The first thing you’ll see after the studio logos appear at the start of Strange Darling isn’t the opening shot of the film’s bloodied protagonist running towards the camera in slow motion as the credits play; it isn’t even the opening text crawl, which precedes it—accompanied by a somewhat redundant voiceover reading—contextualizing the film as a recounting of mysterious (and possibly invented) serial murders taking place in Oregon between 2018 and 2020. No sir. The first thing you see onscreen in Strange Darling is one simple phrase in gray text, transposed onto the otherwise-black screen: “Shot Entirely On 35mm Film.”
Now, why a film might want to begin with such an assertion isn’t entirely clear; unless the screening in question was entirely curated by and for Christopher Nolan, what benefit is there to announce the type of film stock used to the audience of a film before we’ve even seen any of the footage in question? The simple and most likely answer is that director JT Mollner wants to make it clear from the very first moments of Strange Darling that its intermittently sumptuous presentation comes first and foremost—like any transparently shallow beauty pageant, looks do matter. That beloved character actor Giovanni Ribisi is the one in charge of cinematography here adds to the allure of the emphasis placed on this aspect of the film, as in most other respects, Mollner’s slippery slope of a film is primarily a piece of sadistically sugary eye candy above all else.

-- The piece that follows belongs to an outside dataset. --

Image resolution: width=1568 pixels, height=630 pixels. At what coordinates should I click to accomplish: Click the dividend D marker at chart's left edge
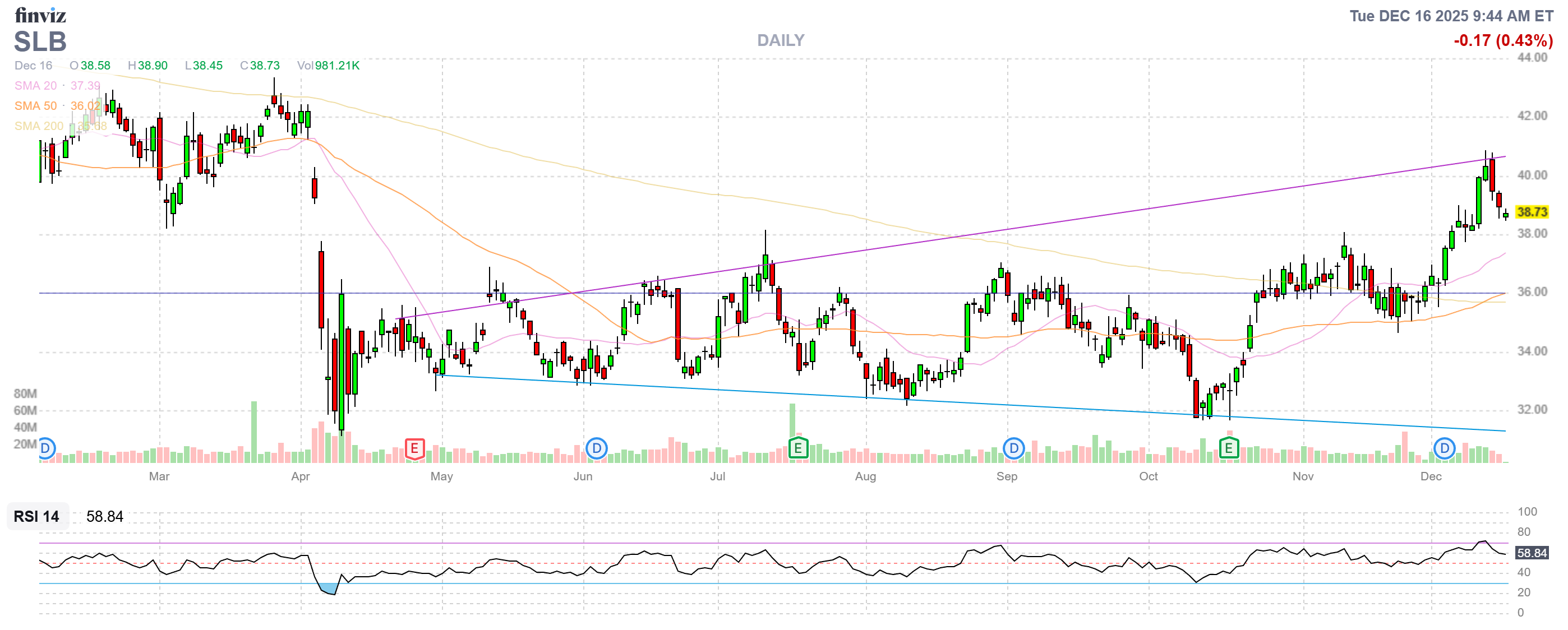(x=45, y=449)
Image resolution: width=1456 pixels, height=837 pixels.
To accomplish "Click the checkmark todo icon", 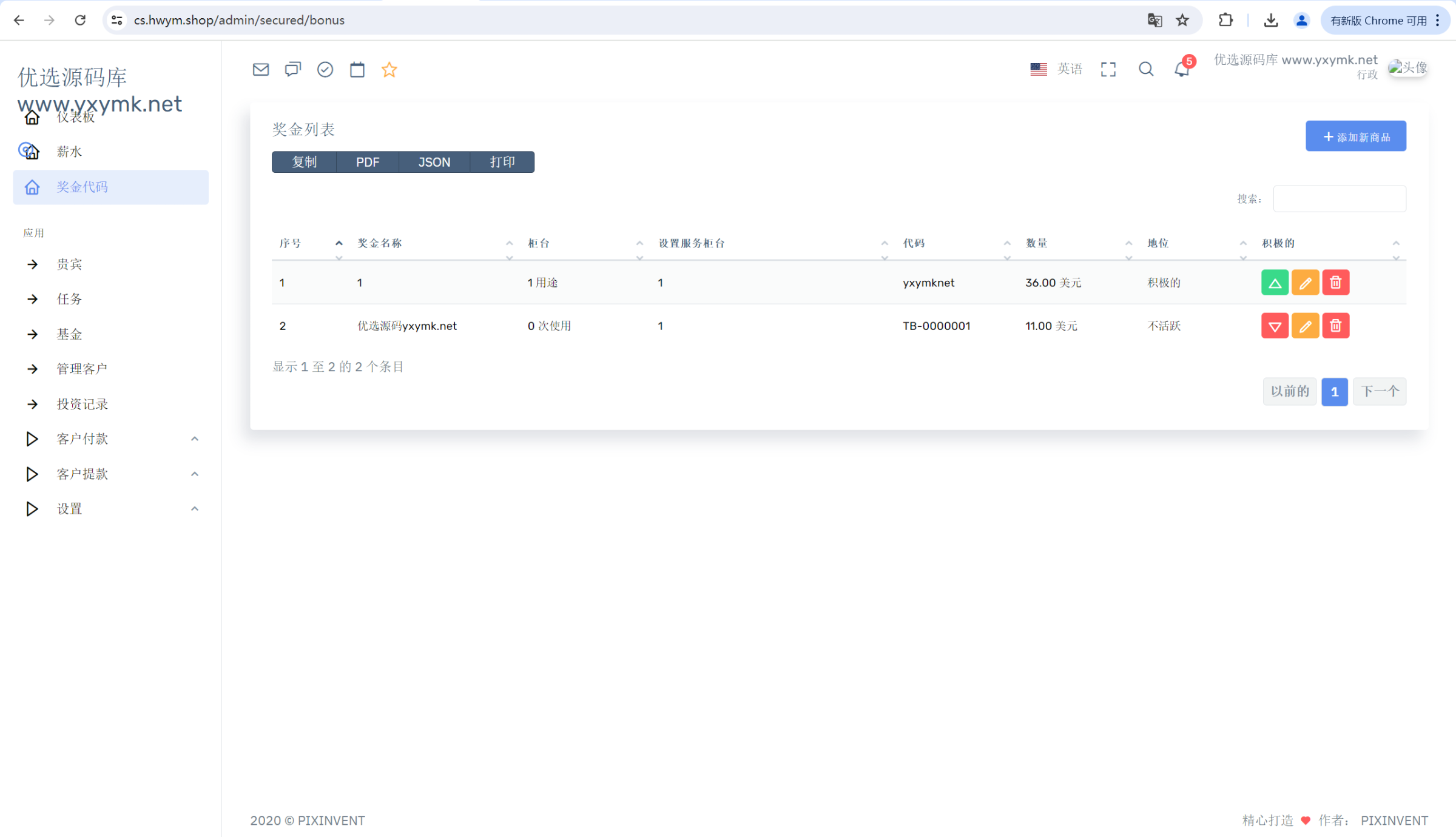I will pos(325,70).
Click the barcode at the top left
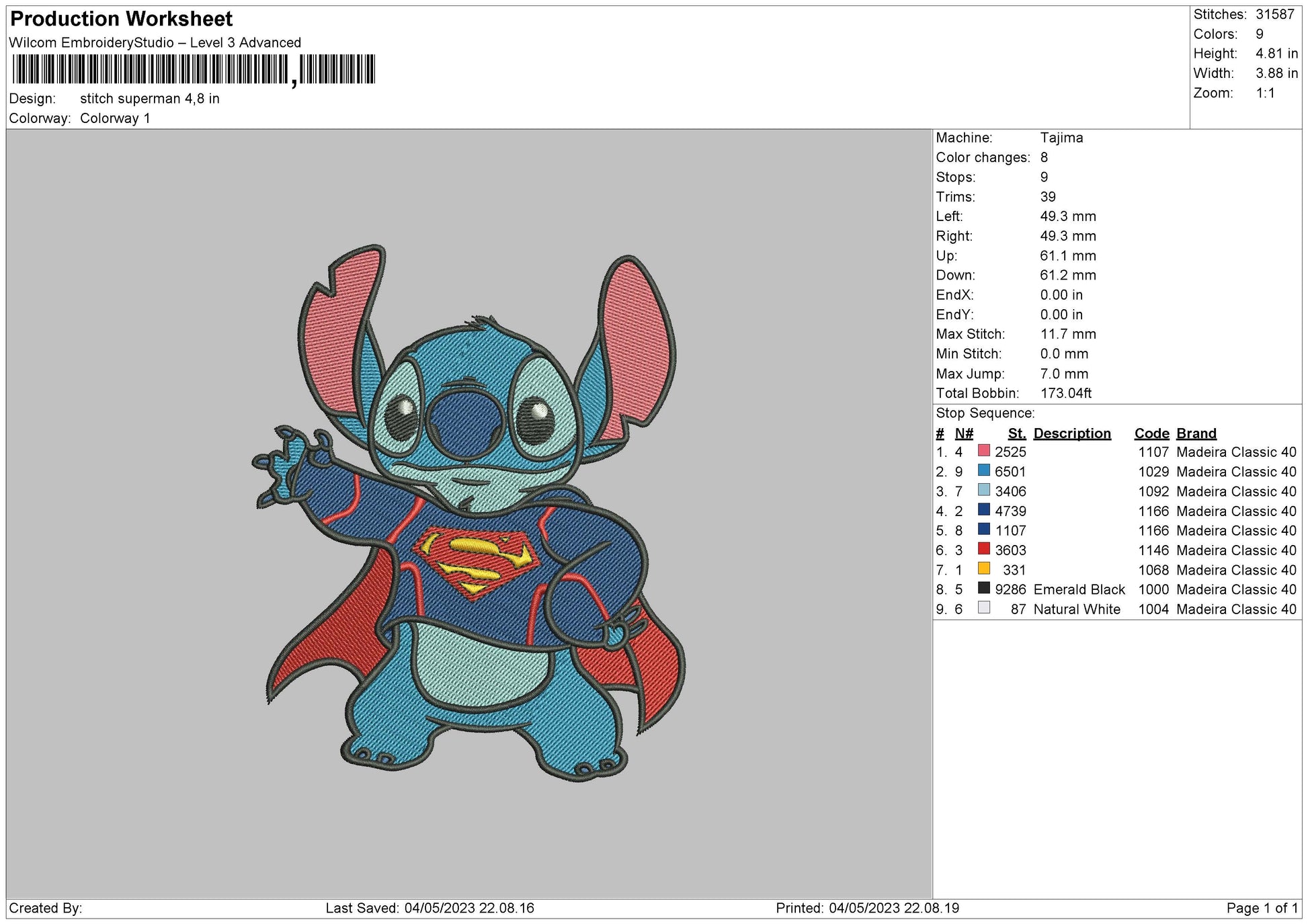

Despite the reality that Ribisi is, save for a voice cameo, working entirely behind the camera (and not even in the director’s chair, at that), his involvement in the film is its most ostensibly noteworthy aspect, if only because his name is by far the most recognizable. In front of the camera, Willa Fitzgerald carries the thrills as The Lady, a woman who, after a one-night stand with a confounding hunk credited only as “The Demon” (Kyle Gallner, embodying a solid “sadomasochistic Paul Mescal” aura—a “Sado-Mescal-ist”?), finds herself on the run from the crazed man with a rifle and a nasal cavity full of cocaine.
In the interest of maintaining the unraveling thrill structure that composes the narrative backbone of Strange Darling, the plot details won’t go any further than that, but suffice it to say that Mollner’s particular taste for cat-and-mouse antics, much in the same way as 2022’s runaway horror hit Barbarian, relishes the presence of an audience whose knowledge of what they’re getting into goes no further than what’s revealed in the first 10 minutes of the film.
What is revealed early on (and therefore can be given away with little of the experience being lost on you lucky readers) is Mollner’s decision to structure the film as a six-act tale, with an epilogue to add to the cutesy thriller framework, where those six acts aren’t even unveiled in sequential order. What could very easily devolve into a case of kitschy reveals with nothing else to offer instead allows Mollner to peel back his film with a decent amount of investment in the simplicity of the basic premise. While the film could very easily have gone an extra obnoxious step and told its various acts from different perspectives, the eventual unweaving of these narrative knots does, in fact, offer some form of direct contemplation about viewer preconceptions.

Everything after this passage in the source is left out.